start Passage shown
In contrast to the previous season the Giants headed into the 1985 season with a sense of optimism after their successful 1984 campaign and a 5–0 pre-season record in 1985.[34] The Giants finished the season with a 10–6 record, and Taylor spearheaded a defense that led the NFL in sacks with 68.[35] Taylor himself had 13 sacks. One of the more memorable plays of Taylor's career occurred during this season. On a Monday Night Football game against the Redskins, Taylor's sack of Redskins quarterback Joe Theismann inadvertently resulted in a compound fracture of Theismann's right leg. Immediately after the sack, a distraught Taylor frantically screamed for paramedics to attend to Theismann. Although this sack by Taylor ended Theismann's career, Theismann has never blamed Taylor for the injury. Taylor claims he has never seen the video clip of the play and says he never wants to. The two are currently great friends, pairing up during many celebrity golf tournaments. During the first round of the playoffs, the Giants defeated the defending champion 49ers 17–3.[36] However, the Giants lost to the eventual champion Chicago Bears in the second round 21–0.[36]

[ Mid-career and championships: 1986–1990Edit

In 1986 Taylor had one of the most successful seasons by a defensive player in the history of the NFL. He recorded a league-leading 20.5 sacks and (at the time) became one of just two defensive players to win the NFL Most Valuable Player award (Alan Page was the other) and the only defensive player to be the unanimous selection for MVP.[37][38][39] In addition, Taylor won the Defensive Player of the Year Award. The Giants finished the season 14–2 and dominated their opposition in the NFC playoffs, beating San Francisco and Washington by a combined score of 66–3.[40] Taylor appeared on the cover of Sports Illustrated alone the week leading up to Super Bowl XXI with a warning from the magazine to the Denver Broncos regarding Taylor.[41] The Giants overcame a slow start in Super Bowl XXI to cruise past the Broncos 39–20.[40] Taylor made a key stop on a goal line play in the first half, tackling John Elway as he sprinted out on a rollout, a play which prevented a touchdown.

With the Super Bowl win, Taylor had just capped off an unprecedented start to his career. Six years into his career Taylor had won the NFL Defensive Rookie of the Year Award (1981), the NFL Defensive Player of the Year Award a record three times (1981, 1982, 1986), been named to First-team All-Pro each year,[20] became the first defensive player in NFL history to be unanimously voted the league's MVP (1986), and led his team to a championship (1986).
end Passage shown
start Supplied data
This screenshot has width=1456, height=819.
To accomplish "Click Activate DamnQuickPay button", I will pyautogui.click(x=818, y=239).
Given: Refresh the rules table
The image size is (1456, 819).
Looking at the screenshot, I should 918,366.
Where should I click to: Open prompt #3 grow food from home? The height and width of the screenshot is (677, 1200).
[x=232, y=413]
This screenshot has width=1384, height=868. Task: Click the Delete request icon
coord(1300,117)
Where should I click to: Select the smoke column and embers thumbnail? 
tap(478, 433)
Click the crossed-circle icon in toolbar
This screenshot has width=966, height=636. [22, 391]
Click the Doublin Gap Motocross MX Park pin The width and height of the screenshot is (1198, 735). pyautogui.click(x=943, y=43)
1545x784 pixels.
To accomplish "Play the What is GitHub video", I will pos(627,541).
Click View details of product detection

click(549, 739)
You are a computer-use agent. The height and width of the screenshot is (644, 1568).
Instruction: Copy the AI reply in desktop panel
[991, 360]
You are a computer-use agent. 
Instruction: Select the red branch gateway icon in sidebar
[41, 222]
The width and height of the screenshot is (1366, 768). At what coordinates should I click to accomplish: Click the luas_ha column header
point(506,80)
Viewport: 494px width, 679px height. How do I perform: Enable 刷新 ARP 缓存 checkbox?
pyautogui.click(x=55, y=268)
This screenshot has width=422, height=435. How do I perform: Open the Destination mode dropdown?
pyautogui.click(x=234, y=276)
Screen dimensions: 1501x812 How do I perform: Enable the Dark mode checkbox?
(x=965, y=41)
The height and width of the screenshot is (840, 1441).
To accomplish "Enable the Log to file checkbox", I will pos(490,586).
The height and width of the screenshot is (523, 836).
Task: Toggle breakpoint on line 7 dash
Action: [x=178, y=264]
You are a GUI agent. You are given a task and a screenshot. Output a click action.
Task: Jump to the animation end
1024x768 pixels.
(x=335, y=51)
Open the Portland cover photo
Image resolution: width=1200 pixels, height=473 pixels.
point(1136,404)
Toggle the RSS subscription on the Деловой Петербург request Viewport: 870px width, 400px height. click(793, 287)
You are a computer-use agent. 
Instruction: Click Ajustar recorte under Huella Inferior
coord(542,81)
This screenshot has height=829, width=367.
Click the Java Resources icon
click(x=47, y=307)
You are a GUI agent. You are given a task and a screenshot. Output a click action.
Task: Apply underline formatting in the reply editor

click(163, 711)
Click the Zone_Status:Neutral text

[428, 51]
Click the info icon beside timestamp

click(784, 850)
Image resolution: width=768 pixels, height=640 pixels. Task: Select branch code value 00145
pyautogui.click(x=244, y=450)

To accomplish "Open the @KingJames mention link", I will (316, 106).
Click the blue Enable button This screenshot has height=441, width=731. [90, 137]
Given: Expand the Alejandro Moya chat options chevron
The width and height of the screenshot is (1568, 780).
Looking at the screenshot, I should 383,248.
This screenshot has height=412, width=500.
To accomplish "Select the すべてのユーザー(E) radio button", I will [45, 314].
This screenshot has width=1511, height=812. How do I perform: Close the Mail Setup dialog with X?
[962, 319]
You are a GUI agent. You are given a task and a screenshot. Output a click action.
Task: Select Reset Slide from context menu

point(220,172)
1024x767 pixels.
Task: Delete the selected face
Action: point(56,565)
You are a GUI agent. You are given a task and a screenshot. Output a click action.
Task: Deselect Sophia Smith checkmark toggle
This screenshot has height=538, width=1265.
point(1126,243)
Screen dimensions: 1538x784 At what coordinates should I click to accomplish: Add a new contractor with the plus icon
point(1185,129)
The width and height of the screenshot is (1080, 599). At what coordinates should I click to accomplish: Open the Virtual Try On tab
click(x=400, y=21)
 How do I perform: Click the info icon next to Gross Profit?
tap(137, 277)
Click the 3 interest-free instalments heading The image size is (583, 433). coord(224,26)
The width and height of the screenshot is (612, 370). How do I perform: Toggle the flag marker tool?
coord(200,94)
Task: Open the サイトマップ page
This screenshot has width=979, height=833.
end Supplied data
== Requirement 1 ==
Decide whether each statement agrees with the Taylor passage, answering yes or no and quoting the deciding words: (a) In 1985 the Giants' defense led the NFL in sacks with 68. (b) Theismann has blamed Taylor for the leg injury. (c) The Giants beat the Broncos 39–20 in Super Bowl XXI.
== Requirement 2 ==
Reproduce word for word the stretch of the Taylor passage between "With the Super" and "a championship (1986).", inclusive.

== Worked answer 1 ==
(a) Yes: "Taylor spearheaded a defense that led the NFL in sacks with 68"
(b) No: "Theismann has never blamed Taylor for the injury"
(c) Yes: "The Giants overcame a slow start in Super Bowl XXI to cruise past the Broncos 39–20"

== Worked answer 2 ==
With the Super Bowl win, Taylor had just capped off an unprecedented start to his career. Six years into his career Taylor had won the NFL Defensive Rookie of the Year Award (1981), the NFL Defensive Player of the Year Award a record three times (1981, 1982, 1986), been named to First-team All-Pro each year,[20] became the first defensive player in NFL history to be unanimously voted the league's MVP (1986), and led his team to a championship (1986).